DATASET ROWS
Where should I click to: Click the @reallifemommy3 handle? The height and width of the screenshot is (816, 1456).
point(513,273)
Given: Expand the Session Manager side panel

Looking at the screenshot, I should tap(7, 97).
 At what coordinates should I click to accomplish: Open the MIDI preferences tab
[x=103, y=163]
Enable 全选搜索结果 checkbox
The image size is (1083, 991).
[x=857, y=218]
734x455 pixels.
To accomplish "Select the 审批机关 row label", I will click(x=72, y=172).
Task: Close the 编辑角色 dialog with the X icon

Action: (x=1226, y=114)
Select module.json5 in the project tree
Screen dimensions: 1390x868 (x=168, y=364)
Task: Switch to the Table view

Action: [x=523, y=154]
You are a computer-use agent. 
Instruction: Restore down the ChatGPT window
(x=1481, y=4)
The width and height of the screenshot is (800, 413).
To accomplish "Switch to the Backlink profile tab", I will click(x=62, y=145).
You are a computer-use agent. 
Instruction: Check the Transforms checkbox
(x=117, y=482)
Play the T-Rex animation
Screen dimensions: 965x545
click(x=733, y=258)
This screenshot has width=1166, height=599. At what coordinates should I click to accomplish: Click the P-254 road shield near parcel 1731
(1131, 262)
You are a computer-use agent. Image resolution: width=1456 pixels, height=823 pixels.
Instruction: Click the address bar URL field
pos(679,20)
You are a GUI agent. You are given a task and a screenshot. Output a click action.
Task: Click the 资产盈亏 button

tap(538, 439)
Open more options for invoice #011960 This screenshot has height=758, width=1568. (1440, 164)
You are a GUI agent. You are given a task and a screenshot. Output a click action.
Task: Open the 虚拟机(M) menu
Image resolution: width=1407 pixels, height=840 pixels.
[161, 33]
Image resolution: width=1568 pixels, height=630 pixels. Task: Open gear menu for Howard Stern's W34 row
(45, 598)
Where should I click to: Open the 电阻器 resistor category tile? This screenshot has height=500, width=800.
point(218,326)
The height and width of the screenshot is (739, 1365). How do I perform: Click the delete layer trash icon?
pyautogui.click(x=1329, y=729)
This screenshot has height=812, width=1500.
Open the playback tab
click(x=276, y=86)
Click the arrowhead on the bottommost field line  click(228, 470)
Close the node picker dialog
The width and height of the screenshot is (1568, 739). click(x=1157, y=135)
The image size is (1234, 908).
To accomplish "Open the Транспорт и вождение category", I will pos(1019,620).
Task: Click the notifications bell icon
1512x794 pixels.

TASK INSTRUCTIONS
Please extract the lines between the line holding "Select module.json5 in the project tree" and the line holding "click(x=276, y=86)", inclusive, and repeat them exactly.

THE REPLY
Select module.json5 in the project tree
Screen dimensions: 1390x868 (x=168, y=364)
Task: Switch to the Table view

Action: [x=523, y=154]
You are a computer-use agent. 
Instruction: Restore down the ChatGPT window
(x=1481, y=4)
The width and height of the screenshot is (800, 413).
To accomplish "Switch to the Backlink profile tab", I will click(x=62, y=145).
You are a computer-use agent. 
Instruction: Check the Transforms checkbox
(x=117, y=482)
Play the T-Rex animation
Screen dimensions: 965x545
click(x=733, y=258)
This screenshot has width=1166, height=599. At what coordinates should I click to accomplish: Click the P-254 road shield near parcel 1731
(1131, 262)
You are a computer-use agent. Image resolution: width=1456 pixels, height=823 pixels.
Instruction: Click the address bar URL field
pos(679,20)
You are a GUI agent. You are given a task and a screenshot. Output a click action.
Task: Click the 资产盈亏 button

tap(538, 439)
Open more options for invoice #011960 This screenshot has height=758, width=1568. (1440, 164)
You are a GUI agent. You are given a task and a screenshot. Output a click action.
Task: Open the 虚拟机(M) menu
Image resolution: width=1407 pixels, height=840 pixels.
[161, 33]
Image resolution: width=1568 pixels, height=630 pixels. Task: Open gear menu for Howard Stern's W34 row
(45, 598)
Where should I click to: Open the 电阻器 resistor category tile? This screenshot has height=500, width=800.
point(218,326)
The height and width of the screenshot is (739, 1365). How do I perform: Click the delete layer trash icon?
pyautogui.click(x=1329, y=729)
This screenshot has height=812, width=1500.
Open the playback tab
click(x=276, y=86)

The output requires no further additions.